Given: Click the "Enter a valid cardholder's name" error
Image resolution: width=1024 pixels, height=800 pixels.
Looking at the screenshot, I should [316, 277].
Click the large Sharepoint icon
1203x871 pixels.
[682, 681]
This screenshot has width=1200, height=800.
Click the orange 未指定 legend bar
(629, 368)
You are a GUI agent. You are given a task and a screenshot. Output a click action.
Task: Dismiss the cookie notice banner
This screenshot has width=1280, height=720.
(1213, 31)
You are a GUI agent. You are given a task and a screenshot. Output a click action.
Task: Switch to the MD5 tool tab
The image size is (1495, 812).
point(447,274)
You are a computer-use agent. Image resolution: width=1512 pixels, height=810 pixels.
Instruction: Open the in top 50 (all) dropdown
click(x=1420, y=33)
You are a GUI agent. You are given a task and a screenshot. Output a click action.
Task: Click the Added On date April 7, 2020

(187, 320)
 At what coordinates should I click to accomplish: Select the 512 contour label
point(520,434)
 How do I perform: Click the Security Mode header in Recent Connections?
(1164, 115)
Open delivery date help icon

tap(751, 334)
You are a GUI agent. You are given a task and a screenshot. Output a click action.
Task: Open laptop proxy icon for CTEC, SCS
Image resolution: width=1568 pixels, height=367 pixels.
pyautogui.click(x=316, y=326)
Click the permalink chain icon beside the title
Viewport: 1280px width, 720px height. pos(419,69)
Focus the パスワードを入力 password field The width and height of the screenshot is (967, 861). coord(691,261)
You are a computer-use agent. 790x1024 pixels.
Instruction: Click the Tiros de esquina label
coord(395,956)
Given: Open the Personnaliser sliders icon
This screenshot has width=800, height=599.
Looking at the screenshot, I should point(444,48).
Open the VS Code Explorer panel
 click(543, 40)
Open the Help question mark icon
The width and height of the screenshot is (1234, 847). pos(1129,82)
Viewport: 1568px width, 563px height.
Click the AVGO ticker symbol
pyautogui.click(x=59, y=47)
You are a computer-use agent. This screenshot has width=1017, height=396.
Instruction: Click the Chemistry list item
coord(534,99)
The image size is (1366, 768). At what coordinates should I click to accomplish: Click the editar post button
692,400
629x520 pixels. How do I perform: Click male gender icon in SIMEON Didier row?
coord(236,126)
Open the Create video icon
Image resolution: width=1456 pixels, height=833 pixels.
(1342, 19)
--------------------------------------------------
— What needs to be done —
Word for word, restate the data above from its first line down to and including the line with "Given: Open the Personnaliser sliders icon".

— Solution for this exercise —
Given: Click the "Enter a valid cardholder's name" error
Image resolution: width=1024 pixels, height=800 pixels.
Looking at the screenshot, I should [316, 277].
Click the large Sharepoint icon
1203x871 pixels.
[682, 681]
This screenshot has width=1200, height=800.
Click the orange 未指定 legend bar
(629, 368)
You are a GUI agent. You are given a task and a screenshot. Output a click action.
Task: Dismiss the cookie notice banner
This screenshot has width=1280, height=720.
(1213, 31)
You are a GUI agent. You are given a task and a screenshot. Output a click action.
Task: Switch to the MD5 tool tab
The image size is (1495, 812).
point(447,274)
You are a computer-use agent. Image resolution: width=1512 pixels, height=810 pixels.
Instruction: Open the in top 50 (all) dropdown
click(x=1420, y=33)
You are a GUI agent. You are given a task and a screenshot. Output a click action.
Task: Click the Added On date April 7, 2020

(187, 320)
 At what coordinates should I click to accomplish: Select the 512 contour label
point(520,434)
 How do I perform: Click the Security Mode header in Recent Connections?
(1164, 115)
Open delivery date help icon

tap(751, 334)
You are a GUI agent. You are given a task and a screenshot. Output a click action.
Task: Open laptop proxy icon for CTEC, SCS
Image resolution: width=1568 pixels, height=367 pixels.
pyautogui.click(x=316, y=326)
Click the permalink chain icon beside the title
Viewport: 1280px width, 720px height. pos(419,69)
Focus the パスワードを入力 password field The width and height of the screenshot is (967, 861). coord(691,261)
You are a computer-use agent. 790x1024 pixels.
Instruction: Click the Tiros de esquina label
coord(395,956)
Given: Open the Personnaliser sliders icon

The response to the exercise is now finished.